The best declumping tool???

Discussion in 'Gardening & Plant Propagation' started by HorseMom, May 31, 2006.

  1. HorseMom

    HorseMom Well-Known Member Supporter

    Messages:
    1,978
    Joined:
    Jul 31, 2005
    Location:
    Wooster, Oh
    Hi All,

    DH and I are just getting our raised beds put together and ready to plant. I attmpted to plant some seedlings tonight, and it's just not possible with all the clumps. SO I hoed and used the rake hoe thingy :) for a bit and it seemed to be doing no good. Is there a tool or a tip that is better then my hoes? Or should I call off work tomorrow and break clumps by hand, LOL.
    Thanks,
    Heidi
     
  2. Pony

    Pony Well-Known Member Supporter

    Messages:
    19,807
    Joined:
    Jan 6, 2003
    Before I got my beds established, I would break up the clumps by hand until I got tired of it. Then I'd just plant in between the clumps, and let the amendments I added to the soil do the declumping work over the seasons. There were fewer and fewer clumps over time.
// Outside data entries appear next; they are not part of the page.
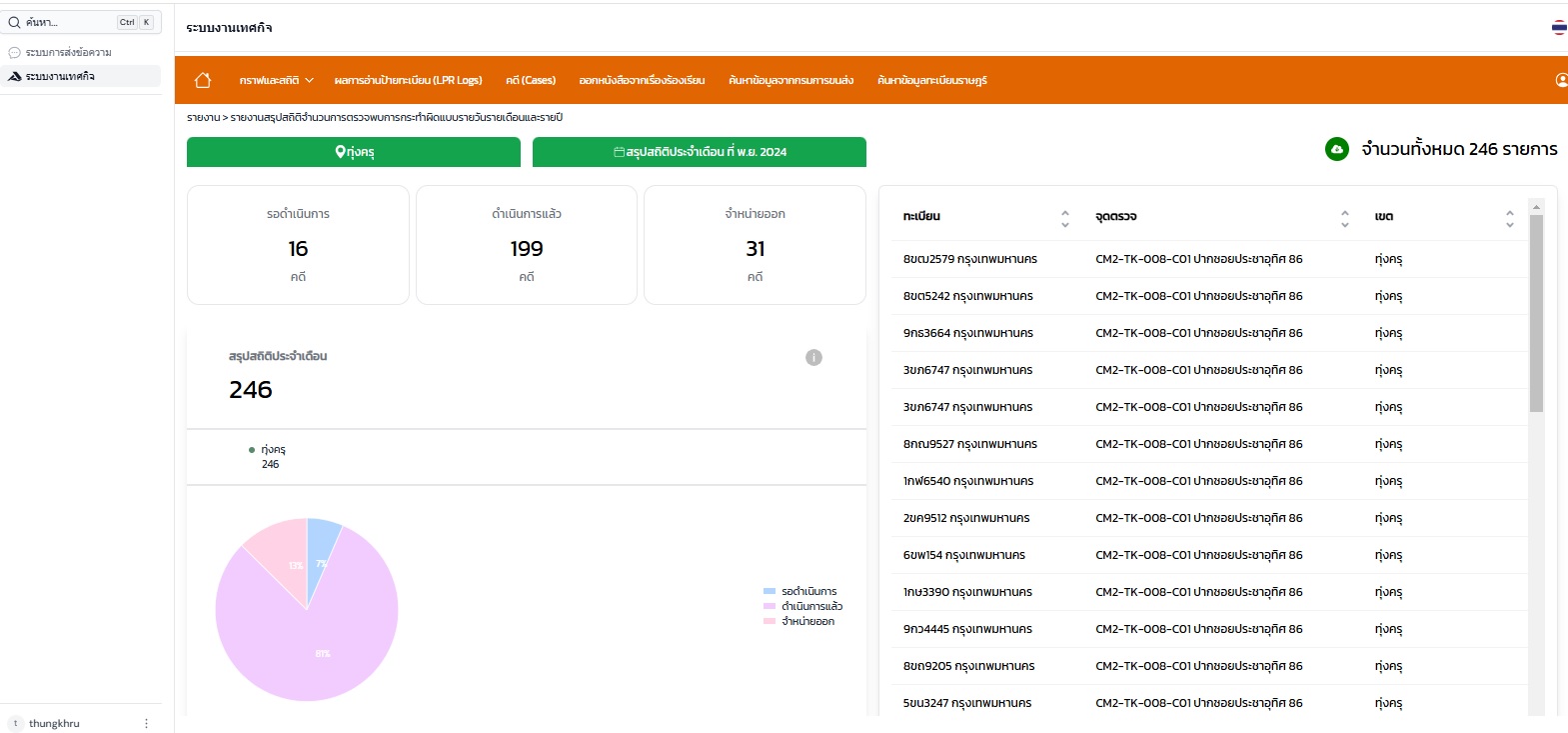This screenshot has width=1568, height=733.
Task: Click the Thailand flag language icon
Action: click(x=1559, y=28)
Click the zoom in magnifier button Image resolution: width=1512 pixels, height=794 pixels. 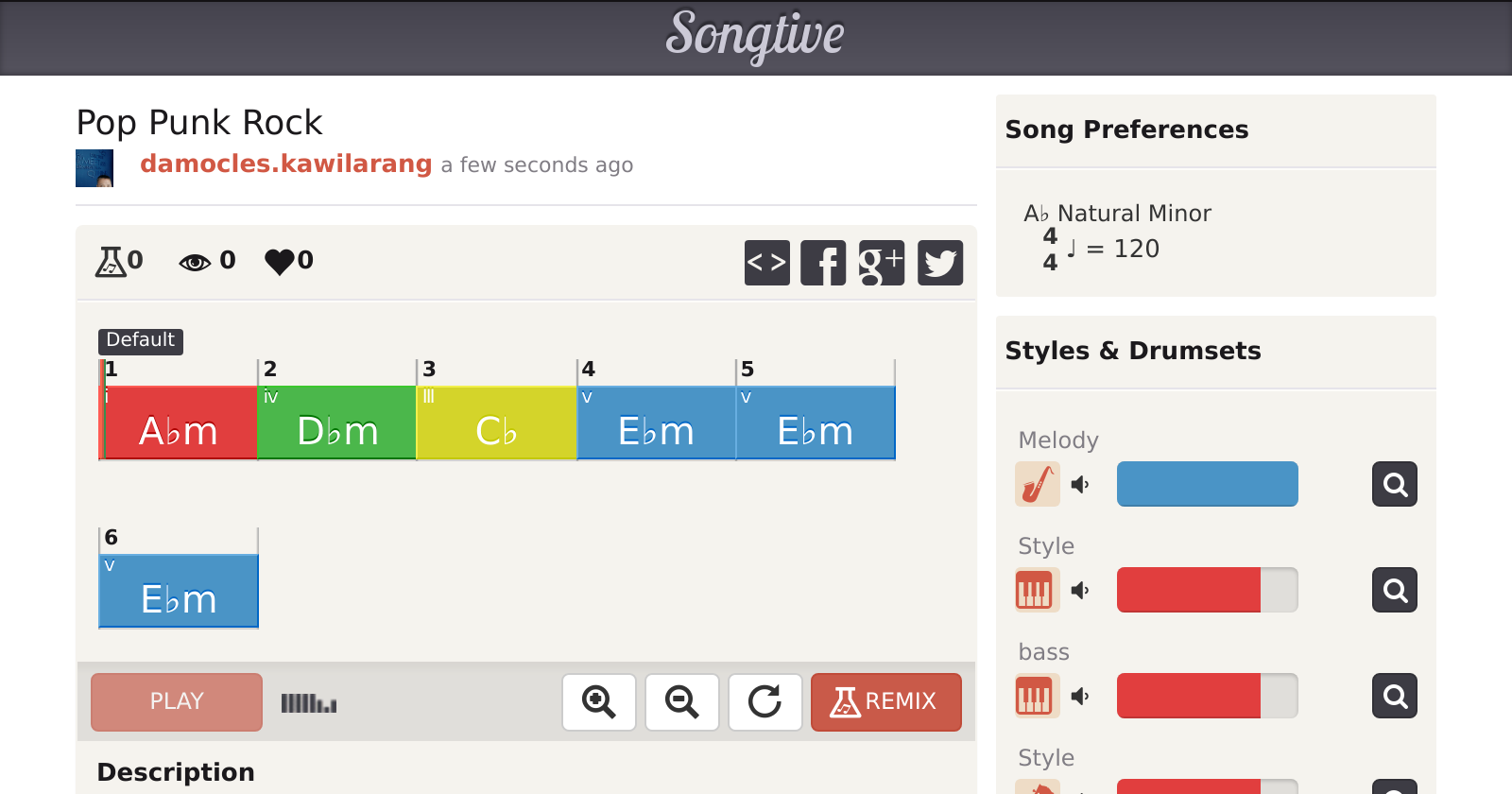[x=599, y=702]

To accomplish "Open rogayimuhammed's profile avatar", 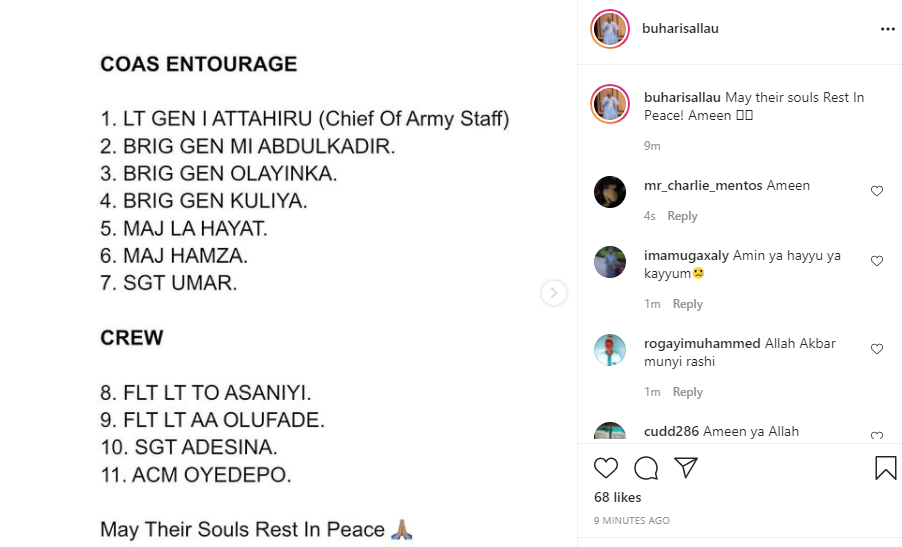I will tap(610, 350).
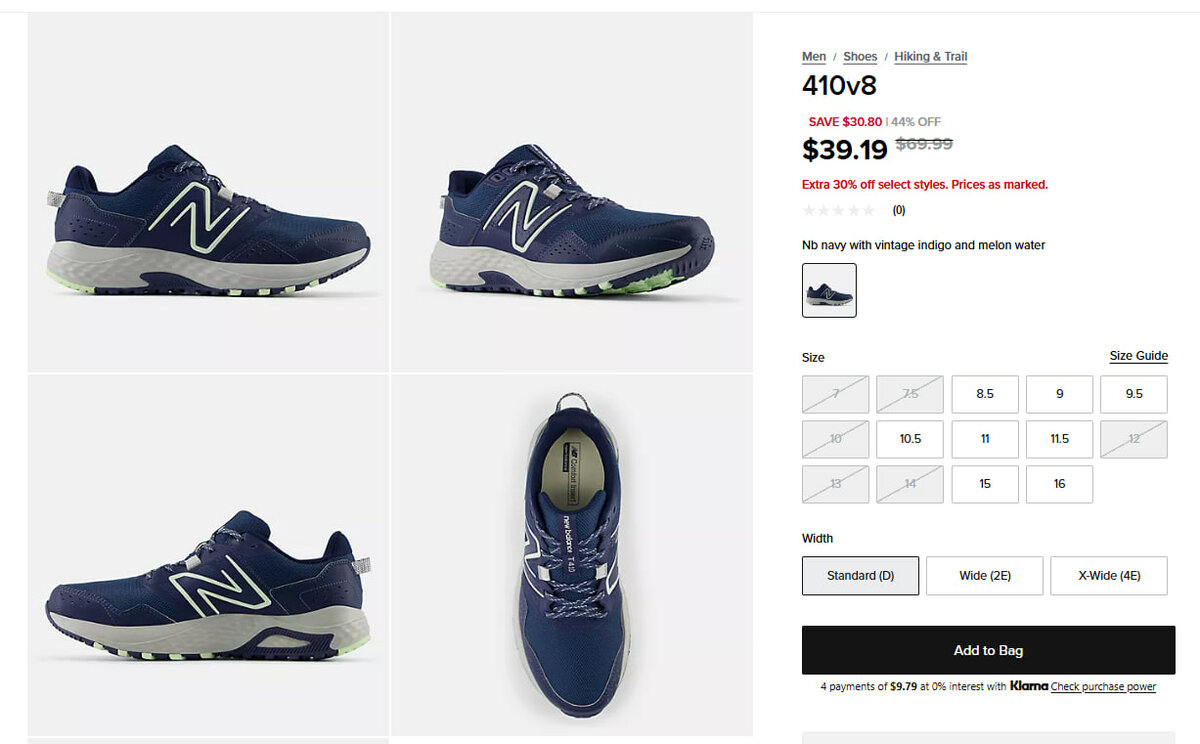Open Hiking & Trail breadcrumb link
The image size is (1200, 744).
931,57
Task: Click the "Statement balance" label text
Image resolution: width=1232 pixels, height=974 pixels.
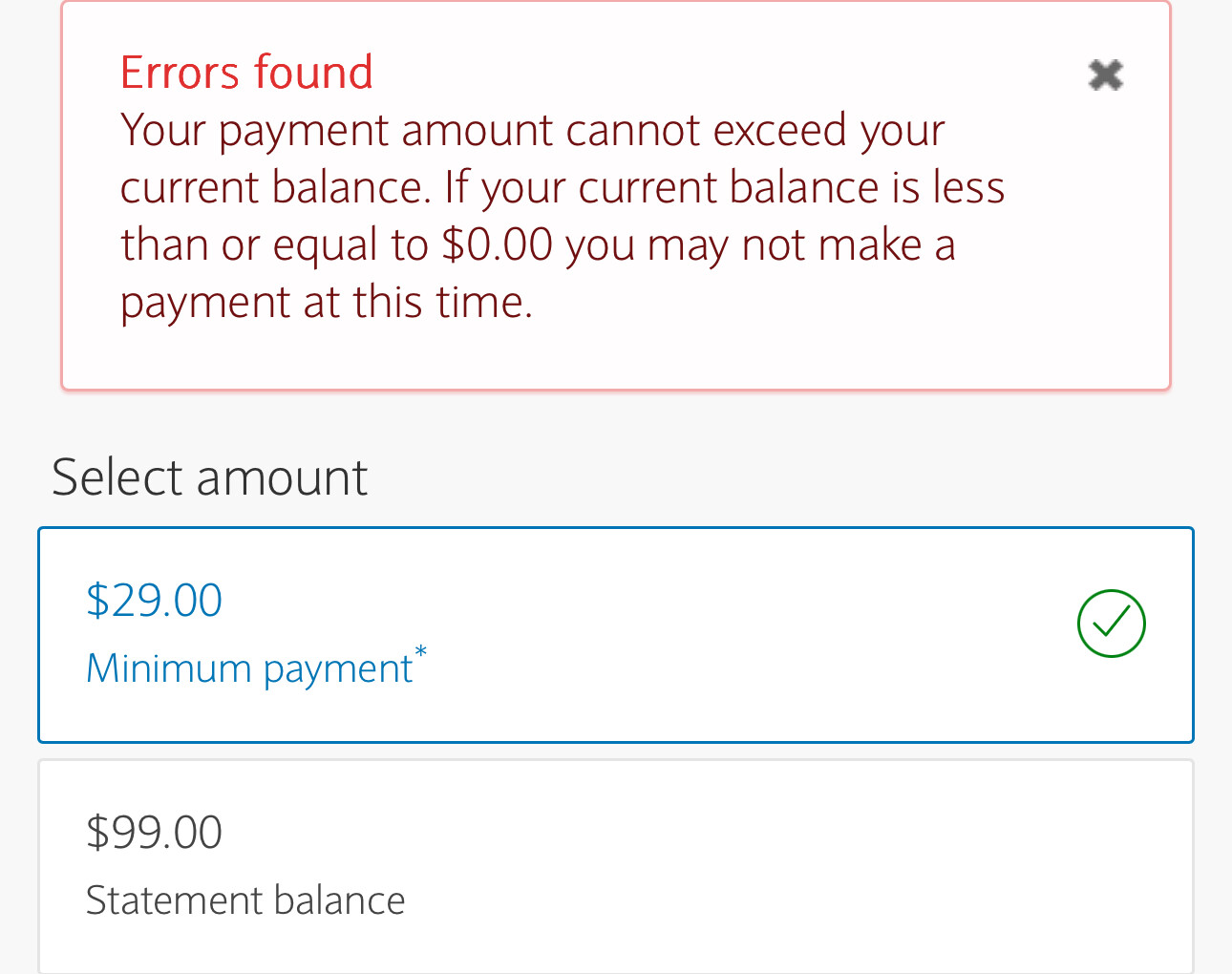Action: (x=245, y=900)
    When I planted between clumps, I still got plenty of produce, and eventually things turned out just fine. No more clumps. :)

    Pony!
     

  3. Mid Tn Mama

    Mid Tn Mama Well-Known Member Supporter

    Messages:
    6,395
    Joined:
    May 11, 2002
    The trick is to get rid of clumps before they dry out. That is a problem with clay soil. As I have amended my pure clay, it has been much easier to plant in. I don't till, just use a deep composting method for the weeds and to amend the soil.
     
  4. Abuelo in TX

    Abuelo in TX Active Member

    Messages:
    26
    Joined:
    Sep 16, 2005
    Location:
    NE Texas
    I use a tool called a Garden Weasel cultivator. It has a spikes on 3 rollers and works fairly well on all but the hardest clumps. Only goes about 3" deep. I think I bought mine at Lowes several years ago. I can't remember how much it was. Seems like $20-30. Still not easy work though, but better than breaking up by hand. Hope this helps
     
  5. tambo

    tambo Well-Known Member

    Messages:
    3,822
    Joined:
    Mar 27, 2003
    Location:
    NW TN
    If the ground is to wet when you break it up you will end up with clumps.If you ever start breaking ground and it clumps you might as well wait till it dries some.You might try raking the clumps aside to get to the good soil.It would be easier than breaking them up.They will dissolve the next time it rains.
     
  6. smumitson

    smumitson Well-Known Member

    Messages:
    52
    Joined:
    Dec 21, 2005
    I've got clay and I've decided I will never pull sod again! I'm using the lasagna method a bit modified and thus far it is working fabulously! I'm just covering the stuff with cardboard then fresh dirt and compost and planting - voila! A raised bed of sorts

    kids
     
  7. HorseMom

    HorseMom Well-Known Member Supporter

    Messages:
    1,978
    Joined:
    Jul 31, 2005
    Location:
    Wooster, Oh
    Thanks everyone for the ideas, please keep them coming if anyone has anything else to add.

    More info on our garden. Our soil is horrible clay and rock so that is why went with the raised bed. It is 3 cinder blocks by 6 cinderblocks (the big, 40# blocks) sorry I don't know actual sizes, LOL. We laid cardboard down then 30, 40# bags of top soil, that was soaking wet when bought. One bag (1 Cu.Ft.) peat moss, and 18, 5 gallon buckets of dried, burnt out horse manure (at leat a year old). It was then "stirred" together. I think the BIG clumps are from the topsoil being wet and compressed in the bags, the little clumps are the manure. We got a good, hard rain tonight, so how canm I help them dissapear if the rain didn't take care of it?

    Thanks for all the help!
    Heidi
     
  8. Thoughthound

    Thoughthound Well-Known Member

    Messages:
    280
    Joined:
    Oct 13, 2004
    Location:
    Iowa
    Try the drop test before you work the soil.

    Dig as deep as you plan to till or shovel. Take a handful of dirt and squash it into a ball. Drop it from about three feet high.

    If the ball does not shatter, the soil is too wet and you will end up with lots of clods.

    If you want even smoother soil, wait until the soil ball will fall apart in your hand.

    If you cannot wait to work the soil, and you live where the ground freezes, rake the clods to the side and winter will break them down eventually.